⟨

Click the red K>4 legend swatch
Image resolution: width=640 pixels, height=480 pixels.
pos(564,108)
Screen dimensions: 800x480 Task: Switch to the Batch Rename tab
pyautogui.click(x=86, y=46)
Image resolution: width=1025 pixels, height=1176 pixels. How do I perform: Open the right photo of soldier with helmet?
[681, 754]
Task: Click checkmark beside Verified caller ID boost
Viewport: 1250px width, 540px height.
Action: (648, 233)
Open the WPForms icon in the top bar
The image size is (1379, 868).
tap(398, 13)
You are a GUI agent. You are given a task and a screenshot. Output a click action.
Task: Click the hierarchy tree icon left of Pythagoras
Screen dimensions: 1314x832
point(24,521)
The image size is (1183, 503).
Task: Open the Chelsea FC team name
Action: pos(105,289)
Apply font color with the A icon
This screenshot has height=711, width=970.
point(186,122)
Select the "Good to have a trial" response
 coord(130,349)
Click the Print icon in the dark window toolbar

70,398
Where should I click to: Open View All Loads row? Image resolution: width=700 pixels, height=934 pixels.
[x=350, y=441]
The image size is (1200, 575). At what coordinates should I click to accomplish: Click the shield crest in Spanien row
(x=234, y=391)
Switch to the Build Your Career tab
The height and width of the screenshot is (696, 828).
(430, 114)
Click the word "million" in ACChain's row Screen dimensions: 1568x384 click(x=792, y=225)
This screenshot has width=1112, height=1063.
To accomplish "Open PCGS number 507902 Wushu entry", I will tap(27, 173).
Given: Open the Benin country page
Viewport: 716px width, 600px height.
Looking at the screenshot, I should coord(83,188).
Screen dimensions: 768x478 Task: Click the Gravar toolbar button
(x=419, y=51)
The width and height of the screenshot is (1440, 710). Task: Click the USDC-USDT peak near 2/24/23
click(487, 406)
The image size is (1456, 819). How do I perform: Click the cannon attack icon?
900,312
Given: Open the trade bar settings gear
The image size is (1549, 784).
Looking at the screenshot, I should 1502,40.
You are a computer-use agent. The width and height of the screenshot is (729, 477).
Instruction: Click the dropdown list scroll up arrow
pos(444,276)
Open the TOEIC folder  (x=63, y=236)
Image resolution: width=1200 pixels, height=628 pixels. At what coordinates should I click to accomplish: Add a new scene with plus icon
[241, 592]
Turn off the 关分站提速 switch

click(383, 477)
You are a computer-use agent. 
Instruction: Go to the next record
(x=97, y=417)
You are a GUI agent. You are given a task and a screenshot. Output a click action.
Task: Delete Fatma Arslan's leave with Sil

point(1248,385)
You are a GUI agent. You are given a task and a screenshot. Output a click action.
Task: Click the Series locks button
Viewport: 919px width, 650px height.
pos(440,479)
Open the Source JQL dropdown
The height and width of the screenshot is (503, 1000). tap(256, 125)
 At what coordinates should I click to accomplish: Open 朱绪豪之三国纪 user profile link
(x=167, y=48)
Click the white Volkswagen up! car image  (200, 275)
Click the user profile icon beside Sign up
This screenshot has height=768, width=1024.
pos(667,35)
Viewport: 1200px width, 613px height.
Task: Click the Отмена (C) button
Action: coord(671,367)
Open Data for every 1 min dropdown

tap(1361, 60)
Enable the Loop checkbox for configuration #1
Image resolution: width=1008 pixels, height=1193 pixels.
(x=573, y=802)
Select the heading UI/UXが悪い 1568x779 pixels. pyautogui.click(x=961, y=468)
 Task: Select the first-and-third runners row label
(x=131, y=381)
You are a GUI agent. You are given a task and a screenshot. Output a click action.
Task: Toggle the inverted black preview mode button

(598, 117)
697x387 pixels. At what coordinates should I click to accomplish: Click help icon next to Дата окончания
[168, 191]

⟩

→ **TASK DIRECTIONS**: The lines from the one containing "Task: Toggle the" through the end of the data are to be copied exactly, the first and last of them included.

→ **YOUR RESPONSE**:
Task: Toggle the inverted black preview mode button

(598, 117)
697x387 pixels. At what coordinates should I click to accomplish: Click help icon next to Дата окончания
[168, 191]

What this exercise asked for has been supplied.